We look forward to seeing on Wed, Sept 18 at 3.30 pm at the Language Commons. Please see below for further info.
Language is central to the work of democracy and social justice. As Henry Giroux writes (2011), "the force of [language's] importance has to be tied to its relevance as an empowering, emancipatory, and democratic function" (179). Giroux reminds us that we cannot treat language learning as simply a "technical issue" -- studying linguistic patterns and memorizing vocabulary -- but rather, we must envision it as a site of struggle and resistance where our very identities are at stake. This vision of language learning aligns with the ACTFL World Language Readiness Standards that declare that "language and communication are at the heart of the human experience" ("World Readiness").

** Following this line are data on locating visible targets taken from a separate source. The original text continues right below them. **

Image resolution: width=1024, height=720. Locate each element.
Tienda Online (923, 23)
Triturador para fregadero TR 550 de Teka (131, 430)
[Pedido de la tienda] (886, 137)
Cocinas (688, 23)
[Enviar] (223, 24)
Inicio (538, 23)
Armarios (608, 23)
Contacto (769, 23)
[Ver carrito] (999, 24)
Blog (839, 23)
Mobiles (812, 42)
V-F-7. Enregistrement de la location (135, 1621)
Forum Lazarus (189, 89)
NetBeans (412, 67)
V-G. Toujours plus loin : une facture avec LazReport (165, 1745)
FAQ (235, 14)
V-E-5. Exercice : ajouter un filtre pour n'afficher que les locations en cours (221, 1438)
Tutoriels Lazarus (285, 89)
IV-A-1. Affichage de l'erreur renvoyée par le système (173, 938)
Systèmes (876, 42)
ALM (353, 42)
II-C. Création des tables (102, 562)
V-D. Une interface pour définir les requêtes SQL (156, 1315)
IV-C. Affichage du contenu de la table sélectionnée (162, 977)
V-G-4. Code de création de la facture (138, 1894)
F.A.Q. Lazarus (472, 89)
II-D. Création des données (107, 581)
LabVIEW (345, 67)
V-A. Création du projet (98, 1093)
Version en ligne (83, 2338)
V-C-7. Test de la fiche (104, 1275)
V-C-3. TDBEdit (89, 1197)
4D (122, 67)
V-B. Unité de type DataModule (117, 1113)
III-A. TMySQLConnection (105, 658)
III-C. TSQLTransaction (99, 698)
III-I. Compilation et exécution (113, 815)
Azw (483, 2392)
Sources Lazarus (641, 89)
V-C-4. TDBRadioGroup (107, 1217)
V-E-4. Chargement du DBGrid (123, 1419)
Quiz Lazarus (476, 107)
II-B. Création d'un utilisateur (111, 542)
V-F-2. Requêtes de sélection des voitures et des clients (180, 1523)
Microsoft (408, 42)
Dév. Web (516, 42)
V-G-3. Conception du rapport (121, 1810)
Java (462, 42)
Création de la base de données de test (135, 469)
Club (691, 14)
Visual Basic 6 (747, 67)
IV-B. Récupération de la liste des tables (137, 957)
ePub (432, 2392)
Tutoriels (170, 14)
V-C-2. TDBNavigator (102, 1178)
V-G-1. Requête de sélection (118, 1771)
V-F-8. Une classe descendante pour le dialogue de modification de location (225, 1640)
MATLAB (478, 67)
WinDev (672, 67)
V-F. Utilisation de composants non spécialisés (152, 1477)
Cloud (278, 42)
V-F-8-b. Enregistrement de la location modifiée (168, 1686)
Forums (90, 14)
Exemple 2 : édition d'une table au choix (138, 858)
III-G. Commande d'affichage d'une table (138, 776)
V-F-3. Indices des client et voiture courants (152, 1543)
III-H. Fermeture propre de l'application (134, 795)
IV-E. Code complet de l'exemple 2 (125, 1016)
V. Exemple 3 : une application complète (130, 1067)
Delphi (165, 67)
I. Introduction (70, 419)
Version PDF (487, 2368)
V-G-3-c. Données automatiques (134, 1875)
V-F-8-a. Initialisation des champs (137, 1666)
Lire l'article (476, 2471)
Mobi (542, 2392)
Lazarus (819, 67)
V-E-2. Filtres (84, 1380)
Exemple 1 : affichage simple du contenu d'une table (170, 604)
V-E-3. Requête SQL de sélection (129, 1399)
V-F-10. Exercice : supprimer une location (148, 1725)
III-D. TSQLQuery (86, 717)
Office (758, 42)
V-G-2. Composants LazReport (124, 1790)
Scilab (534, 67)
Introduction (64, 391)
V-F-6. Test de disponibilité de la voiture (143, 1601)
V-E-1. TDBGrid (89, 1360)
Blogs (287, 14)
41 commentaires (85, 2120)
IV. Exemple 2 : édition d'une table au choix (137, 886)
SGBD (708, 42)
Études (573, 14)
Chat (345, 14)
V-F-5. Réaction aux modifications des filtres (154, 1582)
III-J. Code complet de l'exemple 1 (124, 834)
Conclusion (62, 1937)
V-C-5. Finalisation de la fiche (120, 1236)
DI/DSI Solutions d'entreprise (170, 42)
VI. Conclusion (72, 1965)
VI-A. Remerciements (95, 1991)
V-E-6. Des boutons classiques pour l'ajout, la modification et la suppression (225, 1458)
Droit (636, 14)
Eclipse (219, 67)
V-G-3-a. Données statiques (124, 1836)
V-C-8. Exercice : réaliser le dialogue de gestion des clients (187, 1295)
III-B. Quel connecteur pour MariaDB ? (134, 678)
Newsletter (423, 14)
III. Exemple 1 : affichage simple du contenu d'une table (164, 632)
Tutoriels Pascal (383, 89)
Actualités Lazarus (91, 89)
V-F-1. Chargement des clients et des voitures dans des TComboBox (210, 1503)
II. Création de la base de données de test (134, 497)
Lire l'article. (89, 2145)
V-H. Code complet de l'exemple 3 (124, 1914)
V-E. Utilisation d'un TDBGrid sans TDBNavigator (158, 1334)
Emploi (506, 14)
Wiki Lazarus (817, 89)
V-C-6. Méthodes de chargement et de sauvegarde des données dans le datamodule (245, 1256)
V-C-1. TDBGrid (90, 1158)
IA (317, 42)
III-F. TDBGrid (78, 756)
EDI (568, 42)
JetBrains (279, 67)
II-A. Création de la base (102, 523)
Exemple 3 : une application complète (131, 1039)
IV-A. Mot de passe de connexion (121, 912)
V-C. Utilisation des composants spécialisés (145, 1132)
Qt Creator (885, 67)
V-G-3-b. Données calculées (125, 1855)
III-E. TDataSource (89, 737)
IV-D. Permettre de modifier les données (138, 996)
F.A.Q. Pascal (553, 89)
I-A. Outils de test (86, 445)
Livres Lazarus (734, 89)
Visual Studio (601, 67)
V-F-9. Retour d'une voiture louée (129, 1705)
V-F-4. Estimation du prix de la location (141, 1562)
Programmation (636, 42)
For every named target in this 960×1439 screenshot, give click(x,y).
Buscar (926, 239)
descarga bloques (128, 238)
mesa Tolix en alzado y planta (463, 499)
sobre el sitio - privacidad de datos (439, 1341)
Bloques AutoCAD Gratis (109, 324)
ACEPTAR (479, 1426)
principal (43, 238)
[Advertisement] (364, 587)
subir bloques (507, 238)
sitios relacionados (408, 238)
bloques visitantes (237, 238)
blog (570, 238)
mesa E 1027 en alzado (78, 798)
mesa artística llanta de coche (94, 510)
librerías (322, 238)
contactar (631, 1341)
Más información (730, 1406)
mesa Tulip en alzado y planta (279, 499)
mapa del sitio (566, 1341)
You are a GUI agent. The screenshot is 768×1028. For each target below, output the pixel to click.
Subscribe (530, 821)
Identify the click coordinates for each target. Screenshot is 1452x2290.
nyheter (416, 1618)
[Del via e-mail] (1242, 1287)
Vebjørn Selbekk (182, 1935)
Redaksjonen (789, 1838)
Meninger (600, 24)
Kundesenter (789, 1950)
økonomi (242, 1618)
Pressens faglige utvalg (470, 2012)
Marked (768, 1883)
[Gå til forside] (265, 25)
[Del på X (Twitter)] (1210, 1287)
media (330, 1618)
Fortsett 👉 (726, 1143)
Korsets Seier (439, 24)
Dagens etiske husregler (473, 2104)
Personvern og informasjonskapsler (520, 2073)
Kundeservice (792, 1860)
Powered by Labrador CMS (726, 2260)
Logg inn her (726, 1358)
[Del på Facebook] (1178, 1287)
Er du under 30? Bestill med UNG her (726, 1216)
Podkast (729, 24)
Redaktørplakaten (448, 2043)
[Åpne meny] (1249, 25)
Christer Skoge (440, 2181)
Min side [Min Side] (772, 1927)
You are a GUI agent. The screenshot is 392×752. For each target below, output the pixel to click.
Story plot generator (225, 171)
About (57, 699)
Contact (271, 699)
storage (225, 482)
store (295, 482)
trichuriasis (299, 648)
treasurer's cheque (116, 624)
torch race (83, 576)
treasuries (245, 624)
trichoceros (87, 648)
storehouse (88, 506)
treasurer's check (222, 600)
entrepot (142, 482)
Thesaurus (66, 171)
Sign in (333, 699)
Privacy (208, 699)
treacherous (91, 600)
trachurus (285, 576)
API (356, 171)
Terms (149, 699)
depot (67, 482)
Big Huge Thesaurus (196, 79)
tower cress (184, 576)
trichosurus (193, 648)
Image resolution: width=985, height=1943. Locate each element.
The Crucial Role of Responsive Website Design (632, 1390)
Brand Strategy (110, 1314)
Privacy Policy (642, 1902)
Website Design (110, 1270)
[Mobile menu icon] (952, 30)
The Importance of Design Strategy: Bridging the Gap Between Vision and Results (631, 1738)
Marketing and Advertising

On the surface, critical service-learning in the L2 (Community-based Language Learning, or CBLL) offers a clear path to integrating social justice pedagogies into the language classroom. Students who partner with local native speakers, volunteering in schools or immigration centers, for instance, show increased empathy and tolerance for ambiguity (Giles et al. 2001). Their work with newcomer communities also reveals how language reinforces social and economic disparities (Petrov 2013). Unfortunately, however, research shows that despite the good intentions of many language educators, these community partnerships often have the opposite of their intended effect, perpetuating a charity model of volunteerism that reinforces stereotypes, privilege, and power (Mitchell 2008; Butin 2008; Himley 2004). This talk will explore how language educators can use critical pedagogy to support students in their discovery that service can both alleviate and perpetuate systems of inequity.
About the speaker:
Deb Reisinger is Associate Professor of the Practice in the Department of Romance Studies and affiliate faculty in the Global Health Institute at Duke University. She directs the Cultures and Languages Across the Curriculum (CLAC) program at Duke, an initiative that helps students explore culturally-specific solutions to real-world problems. Deb’s work examines the impact of language and culture on identity, inclusion, and community; her recent work focuses on a project, Bienvenue à Durham: Welcoming French Speaking Refugees to North Carolina - that provides French students with the opportunity to work with recently resettled refugees from Central Africa. Deb is the author of Crime and Media in France (Purdue 2007) and co-author of the recent book,Community-based Language Learning (2019). She has published numerous articles on language pedagogy, French for the Professions, and intercultural competence and is currently completing a textbook on French for Professional Purposes. She chairs the World Languages Advisory Committee to the College Board and is co-chair of the AP French Language and Culture Exam development committee.